[Records from a data collection]

+ + + +

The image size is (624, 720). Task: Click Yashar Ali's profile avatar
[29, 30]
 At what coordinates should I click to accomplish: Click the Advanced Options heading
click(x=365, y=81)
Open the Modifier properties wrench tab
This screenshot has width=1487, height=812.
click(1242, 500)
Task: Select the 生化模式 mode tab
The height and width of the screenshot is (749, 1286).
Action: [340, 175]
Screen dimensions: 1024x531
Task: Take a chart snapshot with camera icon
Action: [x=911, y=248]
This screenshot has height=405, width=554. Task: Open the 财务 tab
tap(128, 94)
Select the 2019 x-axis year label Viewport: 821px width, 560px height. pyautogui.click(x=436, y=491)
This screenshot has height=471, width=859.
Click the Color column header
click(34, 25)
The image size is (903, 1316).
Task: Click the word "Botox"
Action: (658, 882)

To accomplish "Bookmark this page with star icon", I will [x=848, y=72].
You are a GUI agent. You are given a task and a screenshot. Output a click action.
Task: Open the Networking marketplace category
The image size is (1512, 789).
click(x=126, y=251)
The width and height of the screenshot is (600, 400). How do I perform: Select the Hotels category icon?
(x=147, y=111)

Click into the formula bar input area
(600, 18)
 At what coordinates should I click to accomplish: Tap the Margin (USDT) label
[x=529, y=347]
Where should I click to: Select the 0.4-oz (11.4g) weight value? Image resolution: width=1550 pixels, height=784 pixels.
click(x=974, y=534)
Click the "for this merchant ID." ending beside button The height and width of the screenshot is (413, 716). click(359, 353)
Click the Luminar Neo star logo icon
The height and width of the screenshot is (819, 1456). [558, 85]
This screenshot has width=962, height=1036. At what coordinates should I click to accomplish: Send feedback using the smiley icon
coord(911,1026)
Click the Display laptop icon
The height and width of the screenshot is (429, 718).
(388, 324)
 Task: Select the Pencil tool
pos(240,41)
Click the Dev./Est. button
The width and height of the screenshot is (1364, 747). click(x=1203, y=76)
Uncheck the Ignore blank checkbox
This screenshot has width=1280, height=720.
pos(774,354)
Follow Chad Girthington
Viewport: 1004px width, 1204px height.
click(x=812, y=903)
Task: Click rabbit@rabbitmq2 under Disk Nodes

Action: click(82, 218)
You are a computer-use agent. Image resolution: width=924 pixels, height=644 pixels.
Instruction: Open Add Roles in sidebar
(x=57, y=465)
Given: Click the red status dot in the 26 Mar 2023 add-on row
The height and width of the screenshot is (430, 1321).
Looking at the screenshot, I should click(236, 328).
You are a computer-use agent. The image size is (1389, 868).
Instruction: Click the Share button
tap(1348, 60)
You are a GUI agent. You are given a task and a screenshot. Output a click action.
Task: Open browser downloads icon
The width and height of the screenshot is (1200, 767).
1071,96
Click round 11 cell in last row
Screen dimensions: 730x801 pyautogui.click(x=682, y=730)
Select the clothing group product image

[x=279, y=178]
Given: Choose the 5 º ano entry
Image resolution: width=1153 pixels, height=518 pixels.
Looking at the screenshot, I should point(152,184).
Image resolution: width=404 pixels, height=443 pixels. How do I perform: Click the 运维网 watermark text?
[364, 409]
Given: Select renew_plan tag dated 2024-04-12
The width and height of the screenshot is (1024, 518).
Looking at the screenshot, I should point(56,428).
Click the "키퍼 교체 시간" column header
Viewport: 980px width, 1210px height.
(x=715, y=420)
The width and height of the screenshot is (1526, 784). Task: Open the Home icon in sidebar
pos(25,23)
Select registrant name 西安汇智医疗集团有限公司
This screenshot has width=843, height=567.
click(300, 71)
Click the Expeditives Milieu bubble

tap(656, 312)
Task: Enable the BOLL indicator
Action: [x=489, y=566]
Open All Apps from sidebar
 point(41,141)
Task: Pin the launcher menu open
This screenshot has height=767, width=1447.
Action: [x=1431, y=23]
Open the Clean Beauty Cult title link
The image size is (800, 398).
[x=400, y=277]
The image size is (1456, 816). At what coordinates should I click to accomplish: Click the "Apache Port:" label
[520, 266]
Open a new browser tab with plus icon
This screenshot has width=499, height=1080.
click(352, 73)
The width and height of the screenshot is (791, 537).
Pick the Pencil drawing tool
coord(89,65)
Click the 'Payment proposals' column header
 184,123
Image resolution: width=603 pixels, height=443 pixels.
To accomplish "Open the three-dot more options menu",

+ + + +

### [Your instructions]
Edit the full listing by changing each "Pencil" to "Brush", and reproduce everything else unchanged.

### [Answer in full]
The image size is (624, 720). Task: Click Yashar Ali's profile avatar
[29, 30]
 At what coordinates should I click to accomplish: Click the Advanced Options heading
click(x=365, y=81)
Open the Modifier properties wrench tab
This screenshot has width=1487, height=812.
click(1242, 500)
Task: Select the 生化模式 mode tab
The height and width of the screenshot is (749, 1286).
Action: [340, 175]
Screen dimensions: 1024x531
Task: Take a chart snapshot with camera icon
Action: [x=911, y=248]
This screenshot has height=405, width=554. Task: Open the 财务 tab
tap(128, 94)
Select the 2019 x-axis year label Viewport: 821px width, 560px height. pyautogui.click(x=436, y=491)
This screenshot has height=471, width=859.
Click the Color column header
click(34, 25)
The image size is (903, 1316).
Task: Click the word "Botox"
Action: (658, 882)

To accomplish "Bookmark this page with star icon", I will [x=848, y=72].
You are a GUI agent. You are given a task and a screenshot. Output a click action.
Task: Open the Networking marketplace category
The image size is (1512, 789).
click(x=126, y=251)
The width and height of the screenshot is (600, 400). How do I perform: Select the Hotels category icon?
(x=147, y=111)

Click into the formula bar input area
(600, 18)
 At what coordinates should I click to accomplish: Tap the Margin (USDT) label
[x=529, y=347]
Where should I click to: Select the 0.4-oz (11.4g) weight value? Image resolution: width=1550 pixels, height=784 pixels.
click(x=974, y=534)
Click the "for this merchant ID." ending beside button The height and width of the screenshot is (413, 716). click(359, 353)
Click the Luminar Neo star logo icon
The height and width of the screenshot is (819, 1456). [558, 85]
This screenshot has width=962, height=1036. At what coordinates should I click to accomplish: Send feedback using the smiley icon
coord(911,1026)
Click the Display laptop icon
The height and width of the screenshot is (429, 718).
(388, 324)
 Task: Select the Brush tool
pos(240,41)
Click the Dev./Est. button
The width and height of the screenshot is (1364, 747). click(x=1203, y=76)
Uncheck the Ignore blank checkbox
This screenshot has width=1280, height=720.
pos(774,354)
Follow Chad Girthington
Viewport: 1004px width, 1204px height.
click(x=812, y=903)
Task: Click rabbit@rabbitmq2 under Disk Nodes

Action: click(82, 218)
You are a computer-use agent. Image resolution: width=924 pixels, height=644 pixels.
Instruction: Open Add Roles in sidebar
(x=57, y=465)
Given: Click the red status dot in the 26 Mar 2023 add-on row
The height and width of the screenshot is (430, 1321).
Looking at the screenshot, I should click(236, 328).
You are a computer-use agent. The image size is (1389, 868).
Instruction: Click the Share button
tap(1348, 60)
You are a GUI agent. You are given a task and a screenshot. Output a click action.
Task: Open browser downloads icon
The width and height of the screenshot is (1200, 767).
1071,96
Click round 11 cell in last row
Screen dimensions: 730x801 pyautogui.click(x=682, y=730)
Select the clothing group product image

[x=279, y=178]
Given: Choose the 5 º ano entry
Image resolution: width=1153 pixels, height=518 pixels.
Looking at the screenshot, I should point(152,184).
Image resolution: width=404 pixels, height=443 pixels. How do I perform: Click the 运维网 watermark text?
[364, 409]
Given: Select renew_plan tag dated 2024-04-12
The width and height of the screenshot is (1024, 518).
Looking at the screenshot, I should point(56,428).
Click the "키퍼 교체 시간" column header
Viewport: 980px width, 1210px height.
(x=715, y=420)
The width and height of the screenshot is (1526, 784). Task: Open the Home icon in sidebar
pos(25,23)
Select registrant name 西安汇智医疗集团有限公司
This screenshot has width=843, height=567.
click(300, 71)
Click the Expeditives Milieu bubble

tap(656, 312)
Task: Enable the BOLL indicator
Action: [x=489, y=566]
Open All Apps from sidebar
 point(41,141)
Task: Pin the launcher menu open
This screenshot has height=767, width=1447.
Action: [x=1431, y=23]
Open the Clean Beauty Cult title link
The image size is (800, 398).
[x=400, y=277]
The image size is (1456, 816). At what coordinates should I click to accomplish: Click the "Apache Port:" label
[520, 266]
Open a new browser tab with plus icon
This screenshot has width=499, height=1080.
click(352, 73)
The width and height of the screenshot is (791, 537).
Pick the Brush drawing tool
coord(89,65)
Click the 'Payment proposals' column header
 184,123
Image resolution: width=603 pixels, height=443 pixels.
To accomplish "Open the three-dot more options menu",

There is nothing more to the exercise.